L’arcivescovo di Lione e cardinale Philippe Barbarin, 68 anni, è stato condannato a 6 mesi di prigione con la condizionale per mancata denuncia di abusi sessuali su minori perpetrati negli anni ’70 e ’80 durante i campi scout da padre Bernard Preynat. La sentenza è stata pronunciata dal tribunale di Lione. Nei giorni scorsi Barbarin ha continuato a ripetere di non avere idea di cosa potesse essere giudicato colpevole. Preynat è accusato di aver abusato di un gruppo scout tra il 1986 e il 1996. La sentenza del processo, che si è aperto ai primi di gennaio, era attesissima. Un caso così sentito da aver spinto il regista francese François Ozon a farne un film, Grâce à Dieu presentato all’ultimo Festival di Berlino.  Noto come Primate des Gaules, il Primate dei Galli,  l’alto prelato è tra le personalità ecclesiastiche più importanti e influenti della Francia. L’arcivescovo ricorrerà in appello: “La motivazione del tribunale non mi convince. Contesteremo dunque questa sentenza con tutti i mezzi utili della giustizia“, ha dichiarato il legale dell’alto prelato, Jean-Félix Luciani. La condanna è “una grande vittoria per la tutela dell’infanzia” per  La Parole Libérée, l’associazione francese di vittime da anni in lotta contro i fatti di pedofilia perpetrati negli anni ’70 e ’80 da padre Bernard Preynat nella diocesi di Lione.

Di fatto il porporato, in Francia, incarna pienamente la crisi che la Chiesa sta attraversando con gli scandali di abusi e con gli insabbiamenti. Dopo le audizioni, la procuratrice Charlotte Trabut non aveva formulato accuse precise né contro l’arcivescovo né contro i cinque ex membri della diocesi indagati assieme a lui, garantendo la sua imparzialità. Una posizione difficile da tenere dopo le testimonianze, crude e struggenti, consegnate da alcuni ex scout. Ma la sua posizione era anche in linea con precedenti indagini dei pm che erano state chiuse senza formulazione di accuse per fatti avvenuti prima del 1991.

Supportati dall’associazione di vittime ‘La Parole libéréè, nove uomini hanno prima accusato padre Preynat di averli abusati – fatti per i quali quest’ultimo non è stato processato -, quindi hanno presentato denuncia contro chi avrebbe coperto gli abomini del sacerdote.

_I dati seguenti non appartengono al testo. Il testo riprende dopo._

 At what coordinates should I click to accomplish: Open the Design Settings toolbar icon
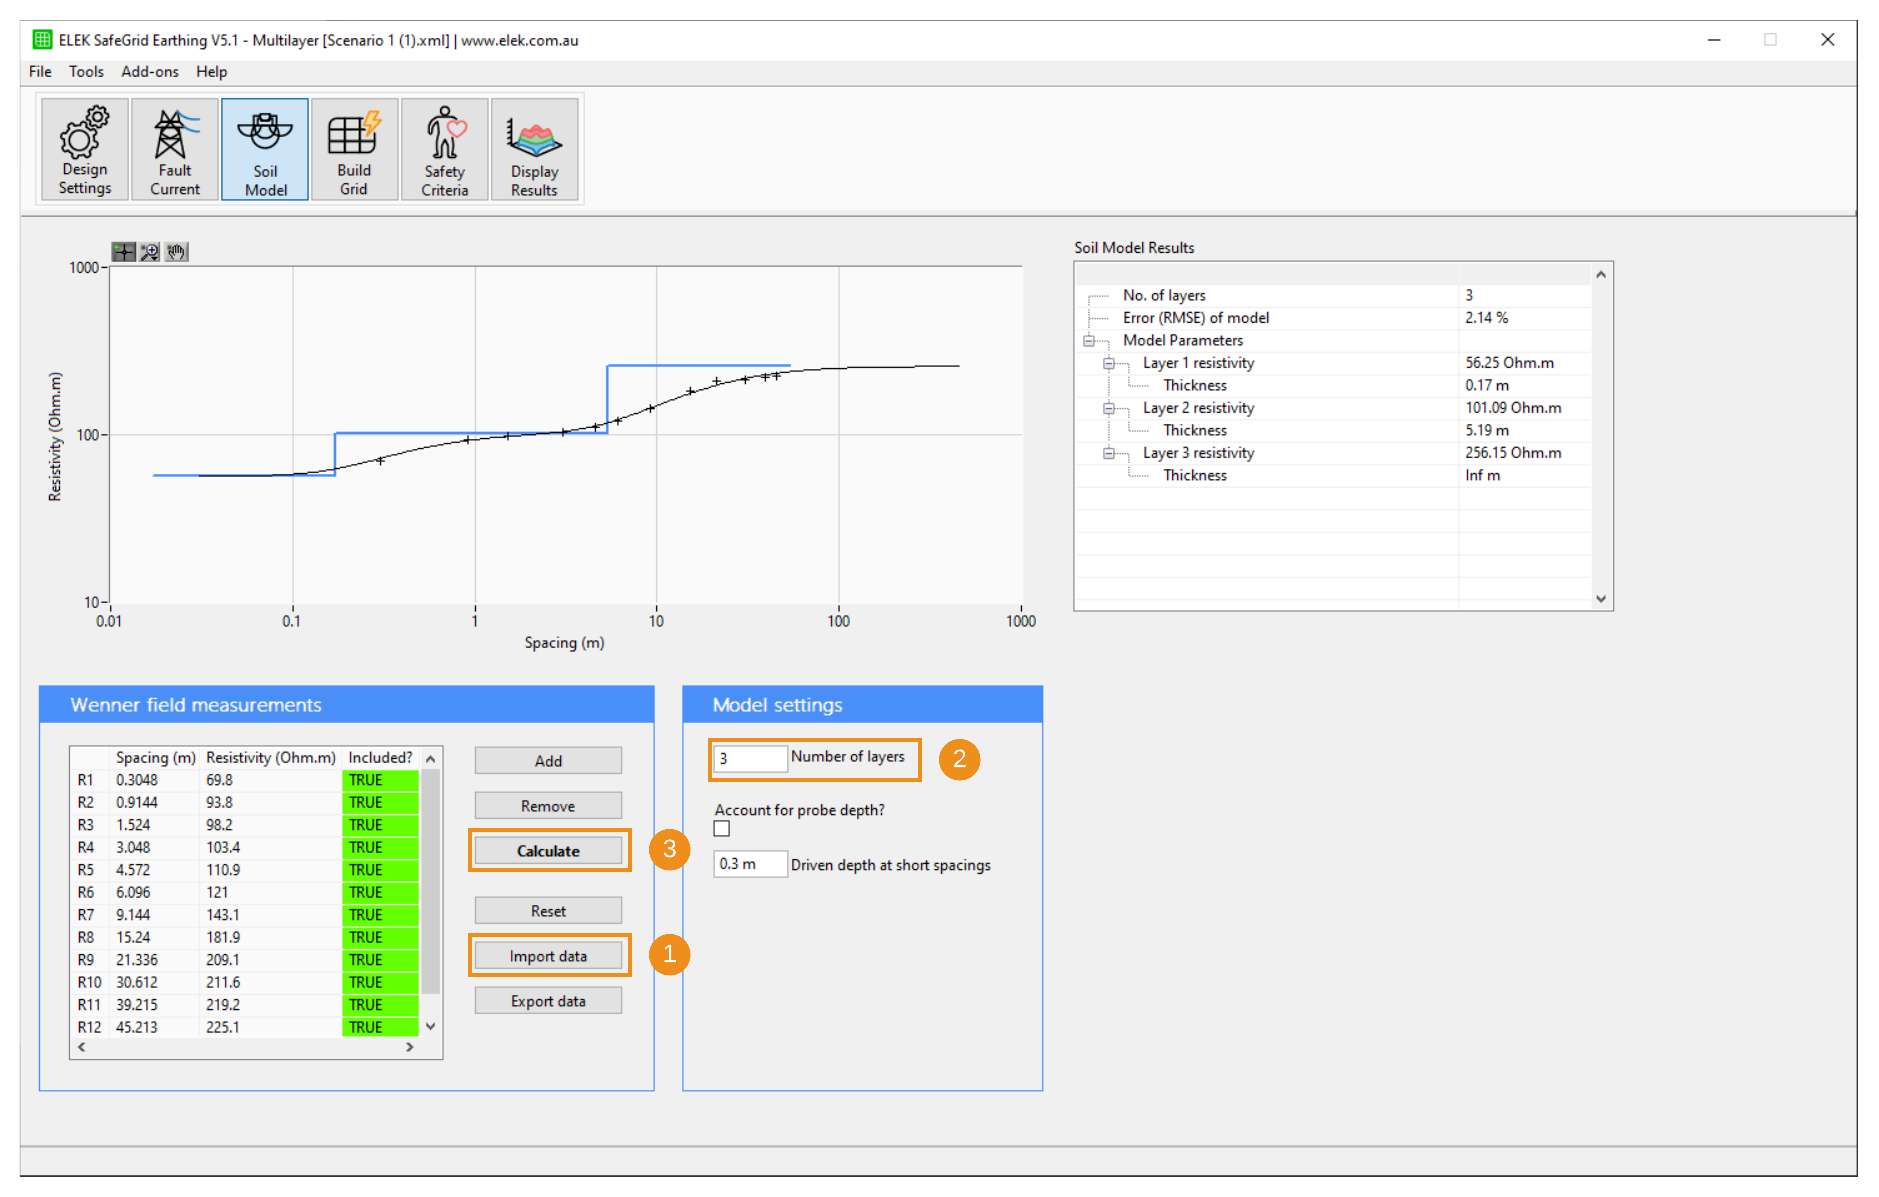pos(83,148)
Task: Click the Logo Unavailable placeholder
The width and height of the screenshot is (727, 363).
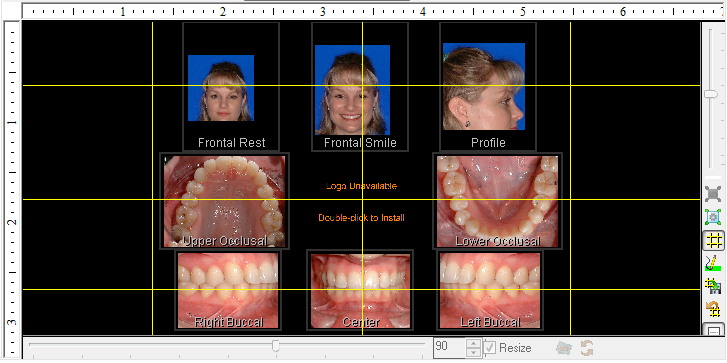Action: pos(362,186)
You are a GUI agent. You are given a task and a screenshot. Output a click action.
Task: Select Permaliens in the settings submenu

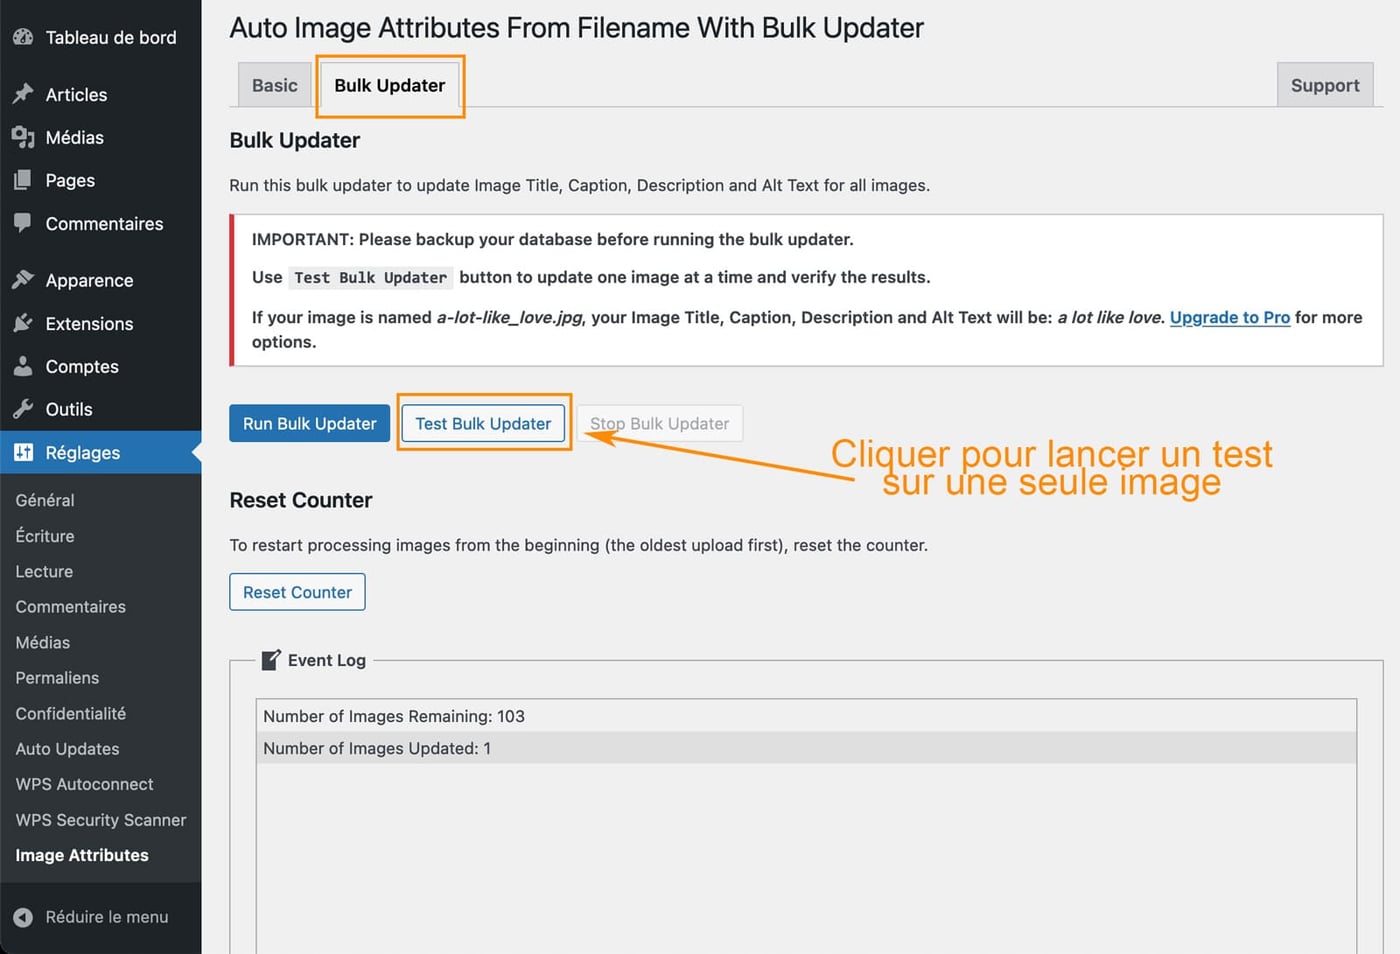click(x=57, y=677)
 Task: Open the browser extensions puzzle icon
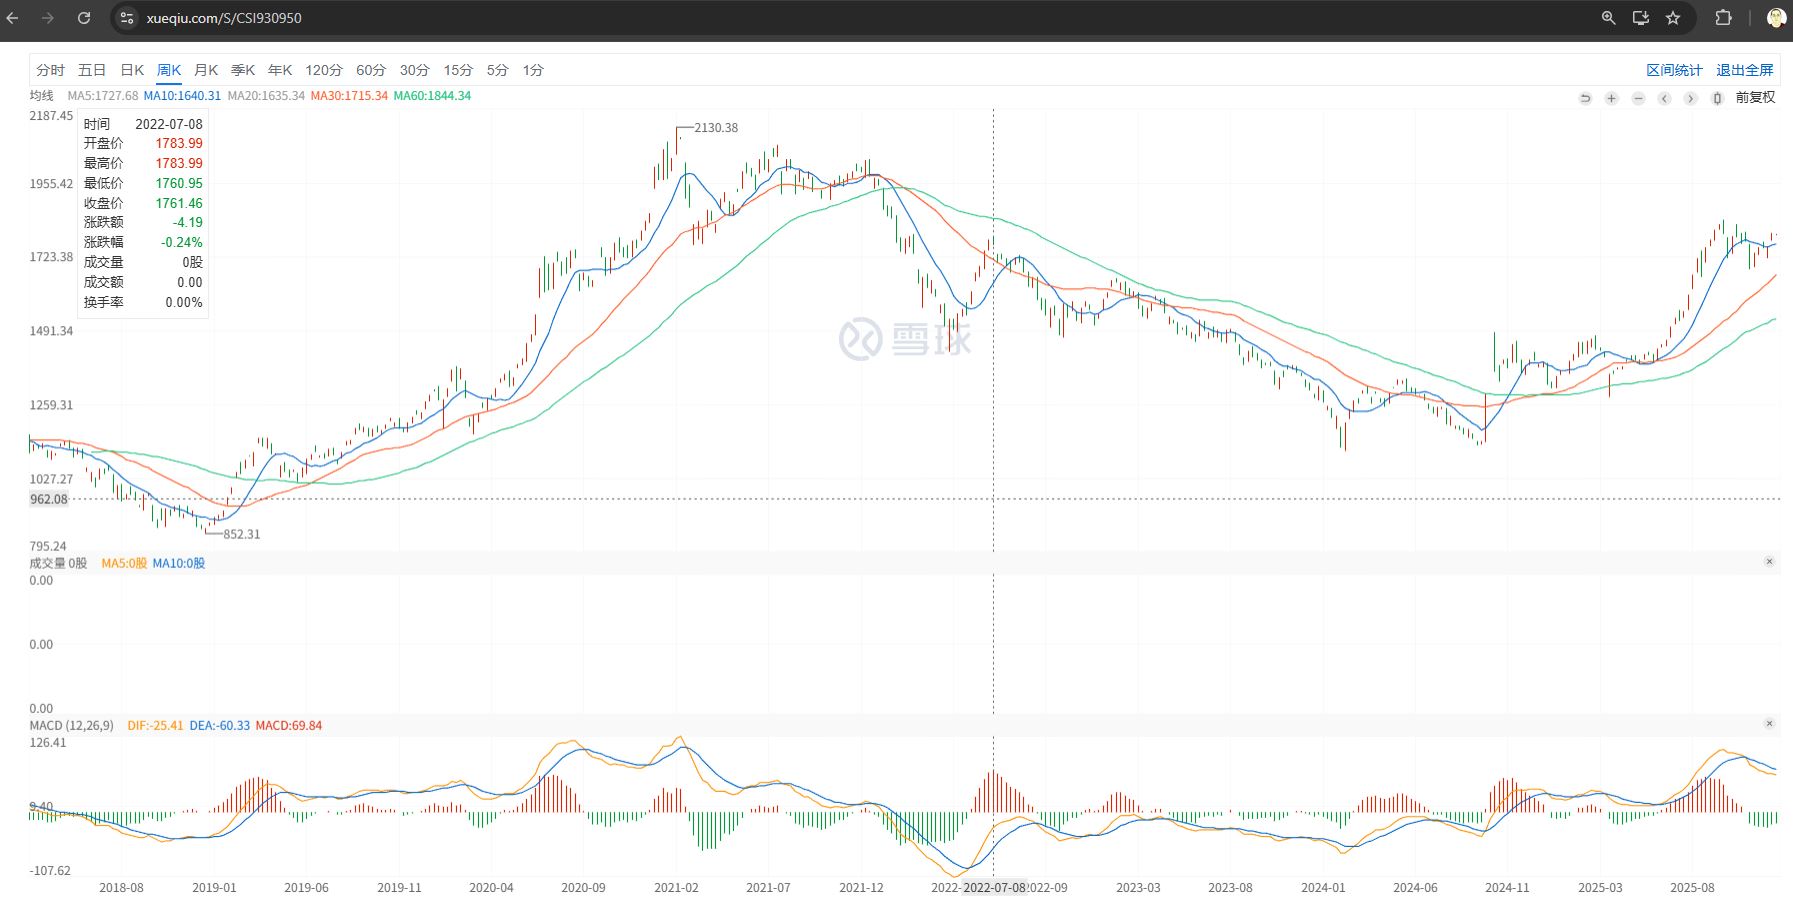pyautogui.click(x=1723, y=18)
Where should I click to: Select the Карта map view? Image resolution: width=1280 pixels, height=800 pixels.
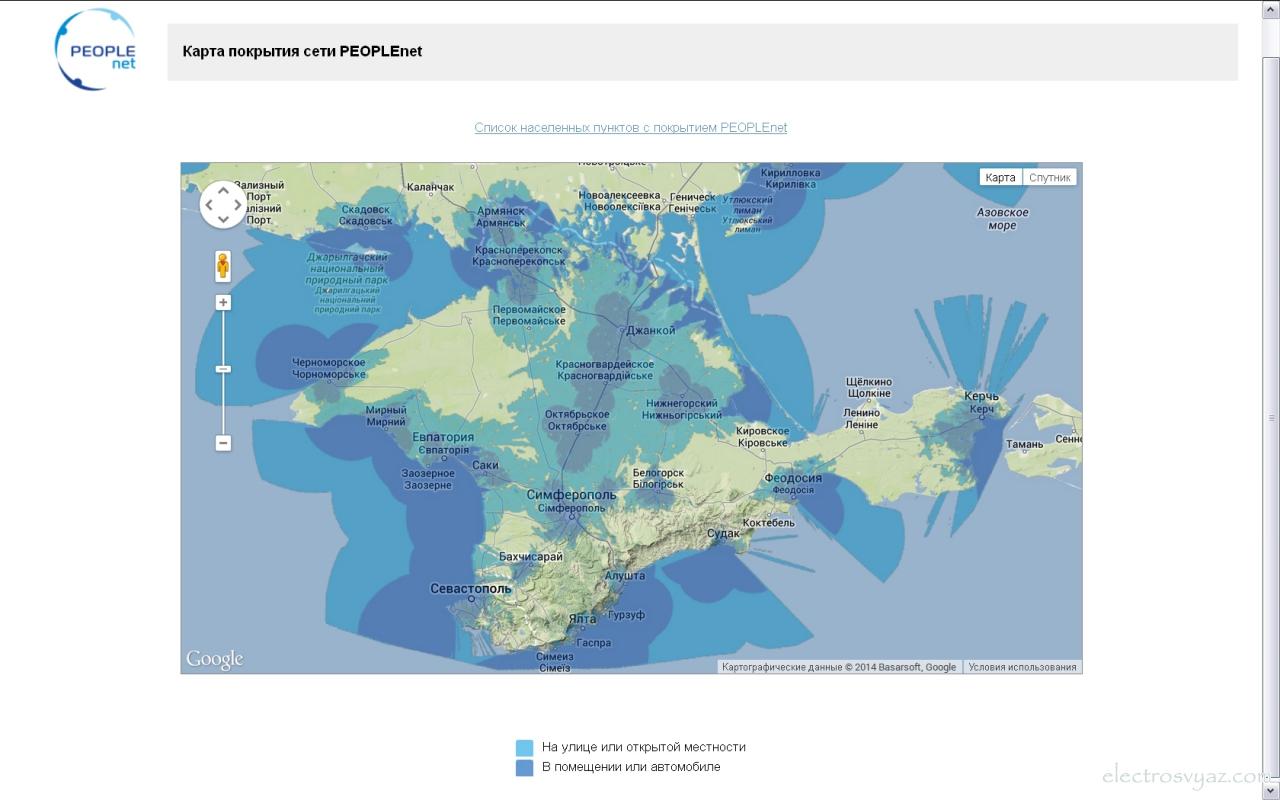click(1000, 177)
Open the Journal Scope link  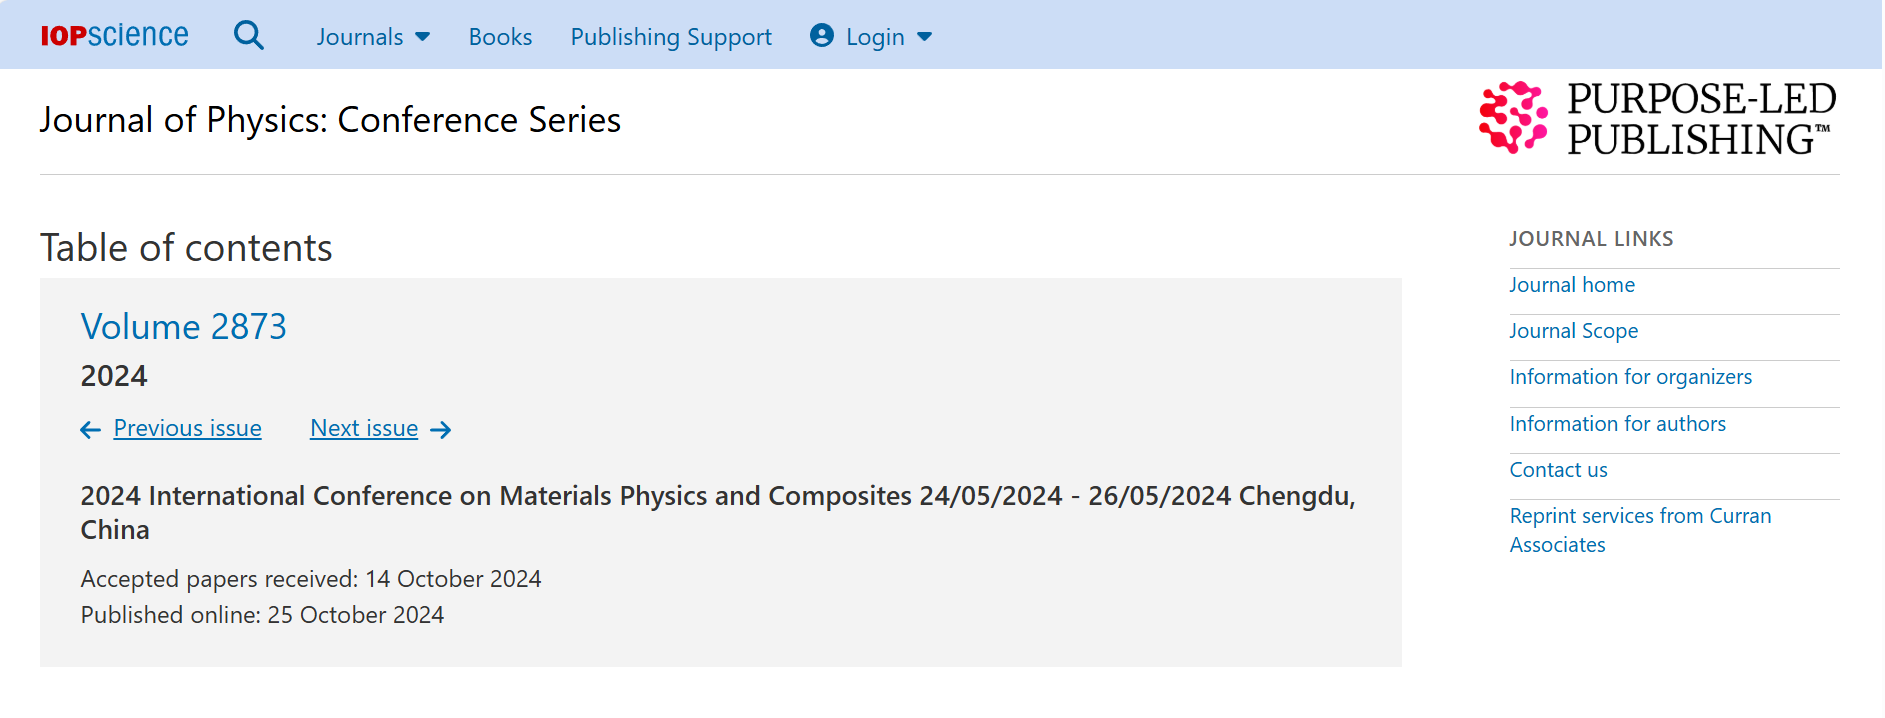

In assenza di procedimenti giudiziari, nel 2017 hanno fatto richiesta di convocazione diretta davanti al tribunale, che ha garantito loro un processo, bypassando le indagini che si erano chiuse con un nulla di fatto. “Non ho mai cercato di nascondere nulla, tantomeno questi fatti orribili”, si è difeso il prelato 68enne davanti al giudice, spiegando di aver saputo degli abusi di Padre Preynat solo nel 2014, quando una vittima si confidò con lui. Però per l’avvocato di parte civile, Jean Boudot, il cardinale era a conoscenza dei fatti almeno dal 2010, quando parlò con il prete dei rumors che giravano attorno a lui. Sapeva abbastanza, al momento, per denunciarlo? Per l’arcivescovo no, per i suoi accusatori sì e il pubblico ministero era d’accordo con loro. La mancata denuncia di aggressione sessuale sui minori di 15 anni è classificata dal codice penale francese tra i reati di ostruzione alla giustizia, la cui “intenzionalità” nel caso di Barbarin non sembrava stabilita. C’è però uno scambio di lettere avvenuto nel 2015 tra il vescovo e il Vaticano, che gli consigliava di licenziare il prete “evitando lo scandalo pubblico”: istruzioni seguite alla lettera dal cardinale, per sua stessa ammissione. I querelanti avevano dichiarato che dal processo, qualsiasi fosse stato il verdetto, si aspettavano “l’inizio di una nuova era“.